If you were falsely accused and then found not responsible, you might wonder whether it’s worth going public to talk about what happened to you. You could try to sit down for an interview with the New York Times, or the Washington Post, or the Wall Street Journal, and walk a journalist through just how flimsy the case against you was and how unfairly you were treated. But as justified—and as cathartic—as that might feel, it’s almost always the wrong call. If you do that, people are usually still going to assume that you did it, and that the only reason you weren’t found responsible is that the school just messed something up.
And this has a serious effect on how people think about these cases. There have been many news articles about accusers who lost their cases and who launched vocal, public protests over how their case was handled at the school. They are consistently portrayed by the media as honest victims rightly protesting an injustice. I don’t think I’ve ever read a story in which a journalist says they saw the investigation report in a case where someone was found not responsible and concluded that, actually, maybe the school got it right after all.
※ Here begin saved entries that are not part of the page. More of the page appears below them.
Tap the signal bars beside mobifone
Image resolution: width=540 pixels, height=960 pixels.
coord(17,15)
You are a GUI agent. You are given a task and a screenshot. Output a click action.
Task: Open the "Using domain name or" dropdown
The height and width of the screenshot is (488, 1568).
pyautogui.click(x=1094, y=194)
That means it is often essentially cost-free for accusers to go public about their cases, even if they lose. To be sure, there may be other reasons for them not to go public. We also represent victims in Title IX cases, and we’ve had to talk with those clients about why going public may or may not be the right call. But there’s always at least a meaningful conversation to be had with victims and their families about the benefits of going public, no matter what happens with their Title IX case.
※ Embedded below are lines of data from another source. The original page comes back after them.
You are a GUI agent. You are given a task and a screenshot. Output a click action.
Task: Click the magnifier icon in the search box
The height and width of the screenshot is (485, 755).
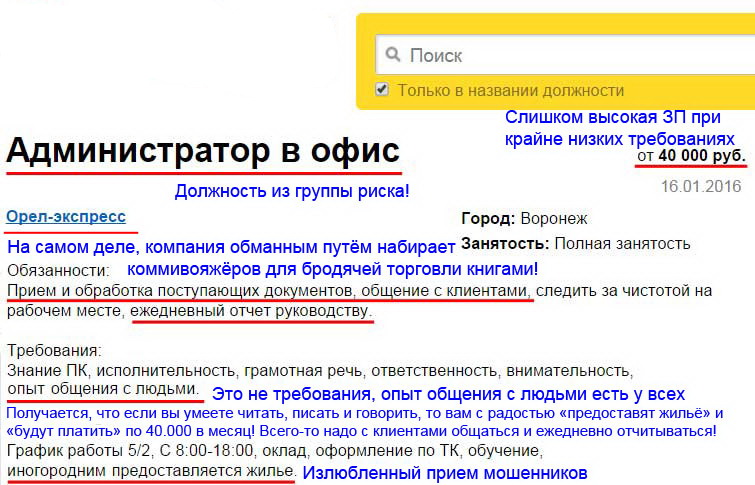pyautogui.click(x=393, y=55)
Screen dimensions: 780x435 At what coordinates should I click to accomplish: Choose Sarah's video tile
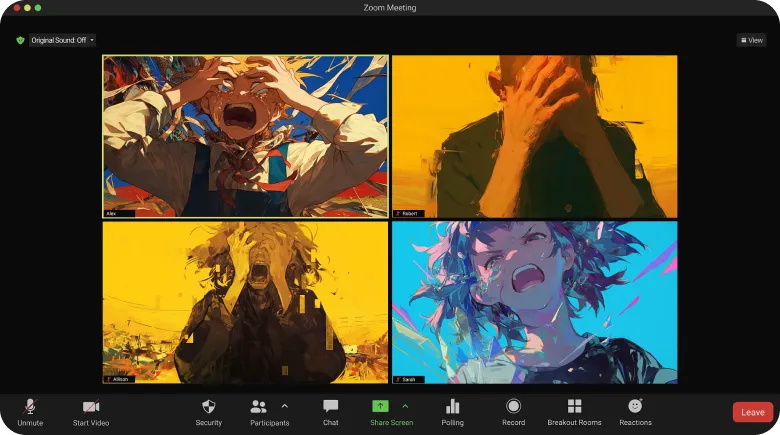tap(534, 302)
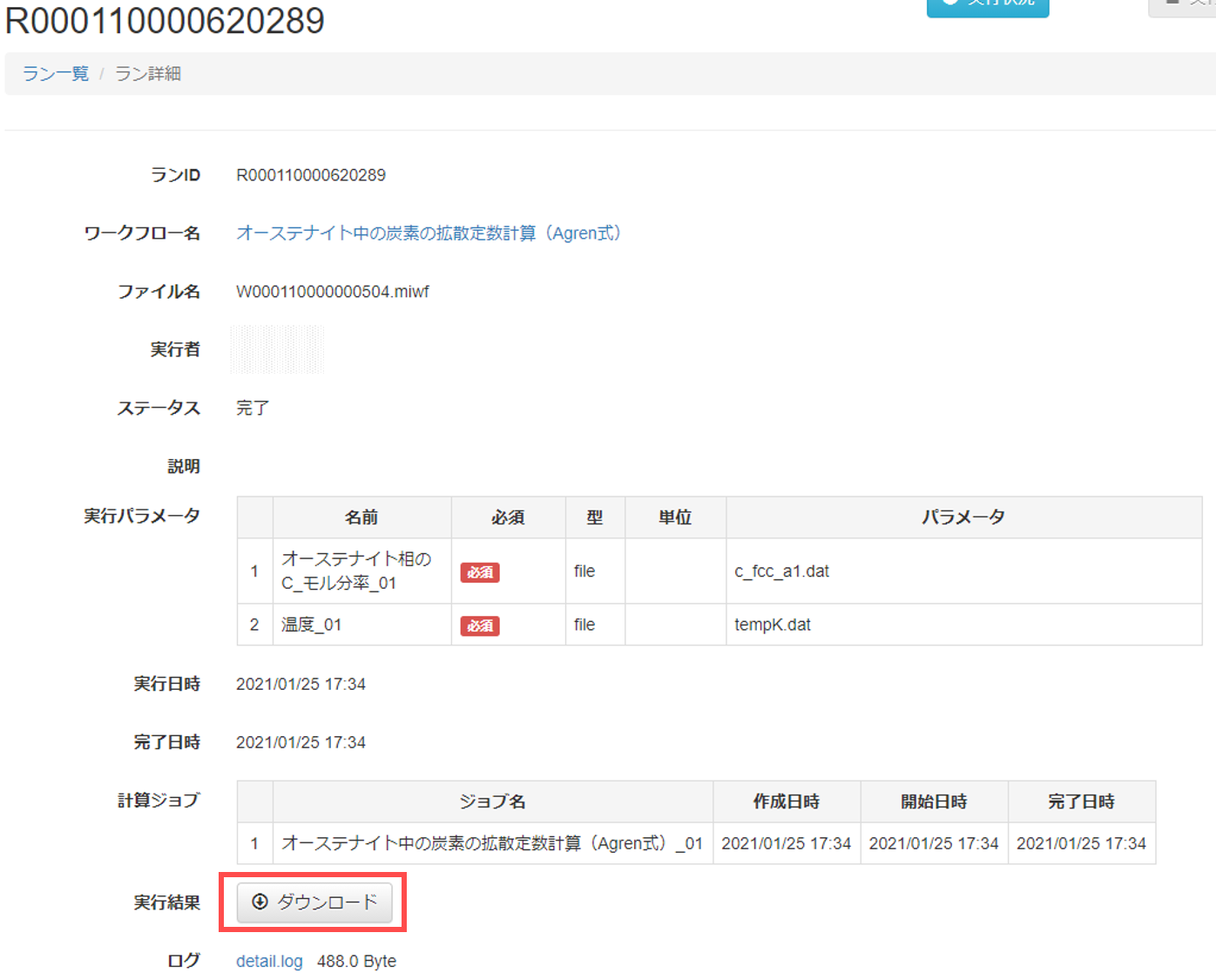
Task: Click the W000110000000504.miwf file name text
Action: click(x=332, y=292)
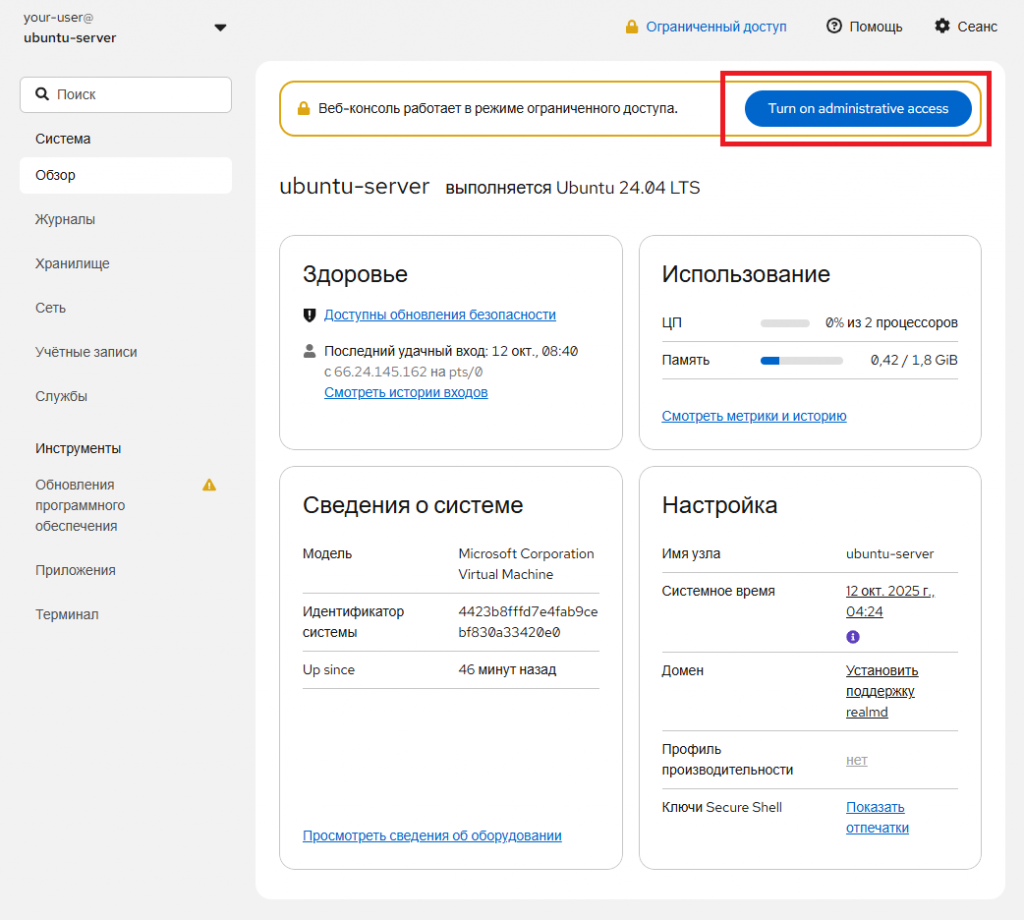
Task: Click the gear icon for Сеанс
Action: tap(942, 27)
But it’s a very different conversation if you’re a falsely accused rapist—because if that’s what you are, then in our experience, the personal costs to you are never worth going public, even if you won. If you’re a falsely accused rapist, most people don’t hear the first two words before “rapist.”
For criminal defense lawyers, that’s infuriating. But it’s a problem for everyone who cares about justice, about sexual assault on college campuses, and about how Title IX cases play out in practice at schools across the country. There is such a wild asymmetry of information in how Title IX cases enter the public imagination. A school is never going to disclose the evidence that was produced in the case or a written decision explaining why they found you not responsible. You’ll read stories about accusers telling their versions of how they were wronged by their schools. But because falsely accused students have no incentive to come forward and tell their own stories, the coverage is inevitably one-sided. This skews the perception of these cases in the popular imagination, and it leads to great injustices, both on campuses and even in the legal system, as states pass more and more laws that privilege the rights of the accusers over the rights of the accused.
It’s a heads I win, tails you lose mentality. And it’s one of the saddest and most regrettable things about our current Title IX system.